Today these things seem very small to me, but the New Year's resolution remains and grows more important year by year. One cannot ask for specific things for oneself or for one's children or one's friends. But one can and should ask, I think, to be given the qualities of mind and heart and spirit which will make it possible for us to live better in this world, to serve our country with greater efficiency, and in our own little corner, wherever we may be, to advance the cause for which we work. This should be not only at home but in the world as a whole.
One of the questions most frequently asked is: "What can I do to help bring peace into the world?"
It seems to me that New Year's is a good day to try to think that question out. Surely, we can do nothing outside of our own sphere of influence, and that sphere is not likely, for the most part, to touch directly into the field of government or world affairs. Nevertheless, if we have eyes to see we can so live in our own surroundings that we will pull our friends and our community to a greater sense of obligation to make democracy succeed in order that it may help to bring about peace in the world.
It is true that the Communists say we are attempting to impose our will on them by keeping them in constant fear lest we are going to attack them. That can only mean that they know that they might attack us and, therefore, are afraid of what may lie in the back of our minds.

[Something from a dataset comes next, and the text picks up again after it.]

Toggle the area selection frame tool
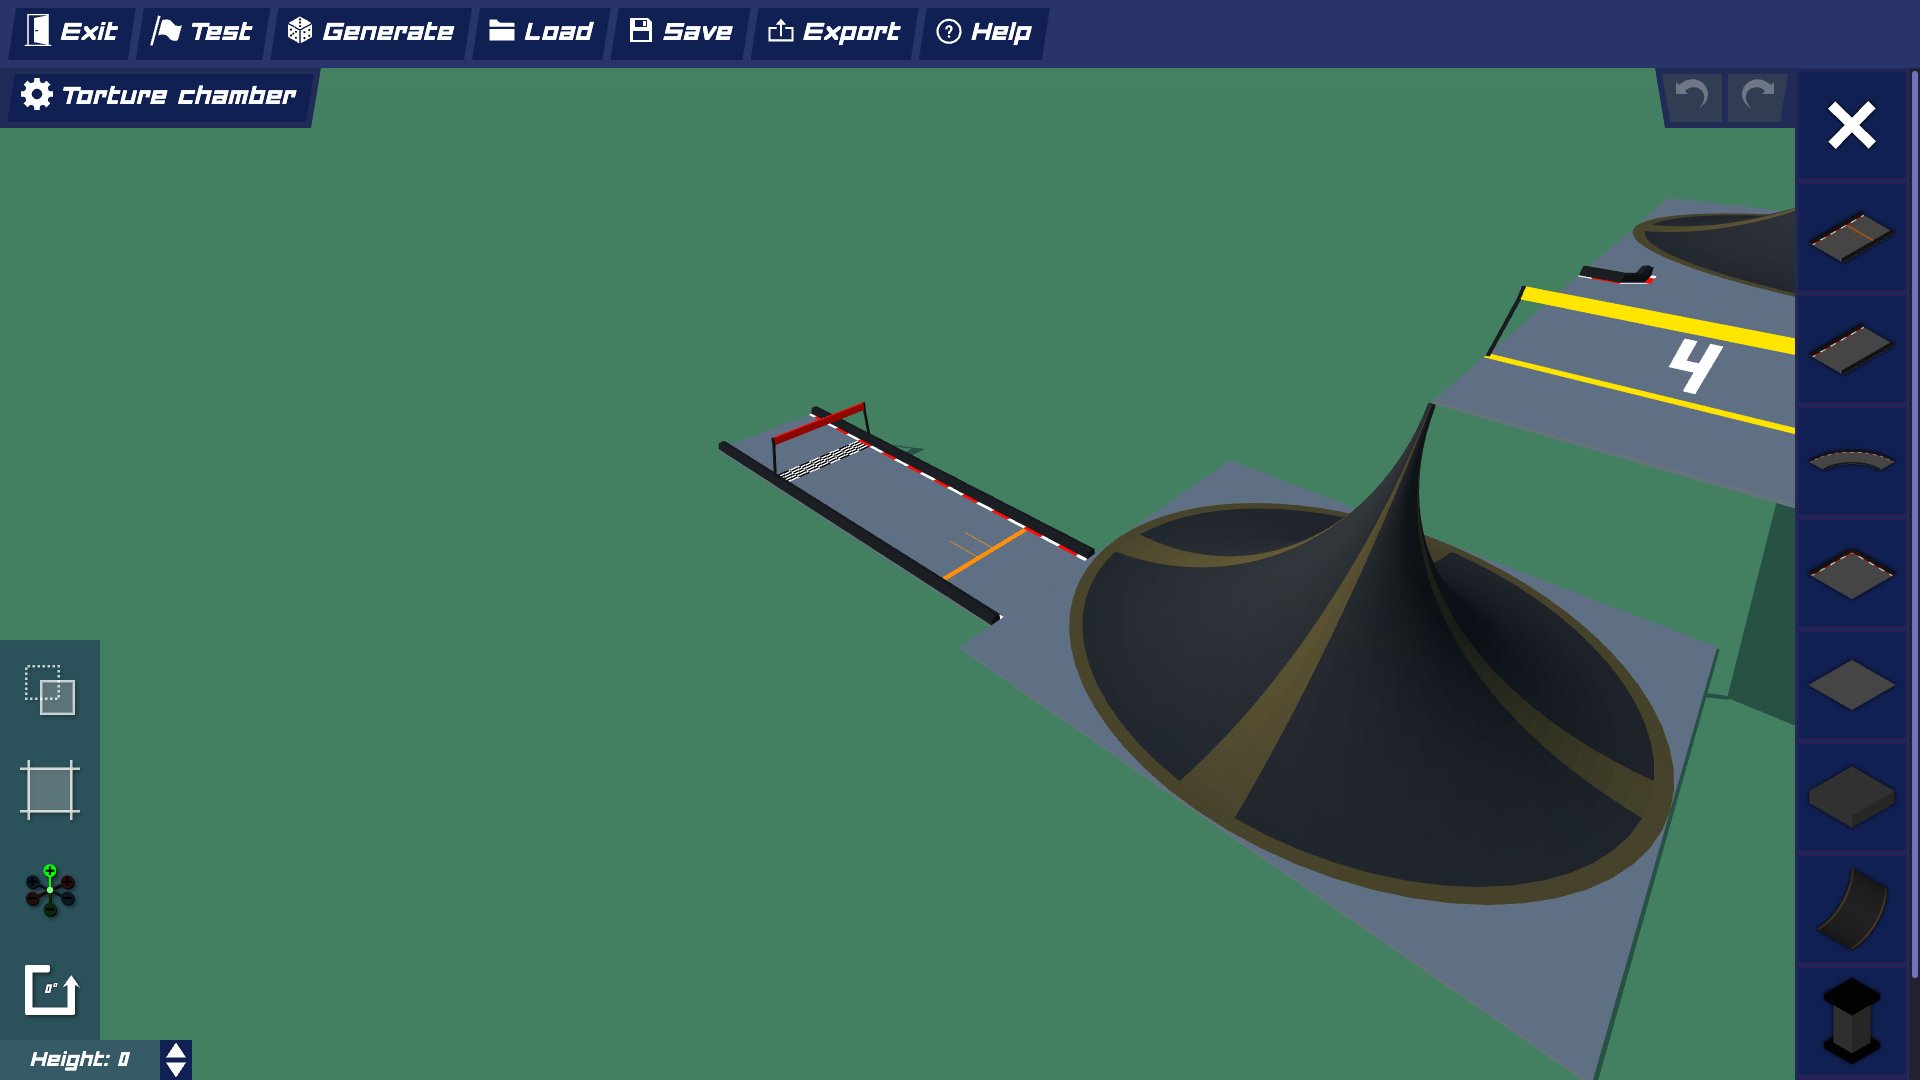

I do not know how we can persuade them that our desires lie in the direction of peace, but at least we need do nothing which would substantiate their suspicions. Little by little they may come to trust us more and believe us. In the meantime, if we devote ourselves to improving our own democracy we will give them less and less cause to find fault with us and make it more and more apparent that democracy has everything that communism can offer. Everything plus freedom, which to us, means a great deal.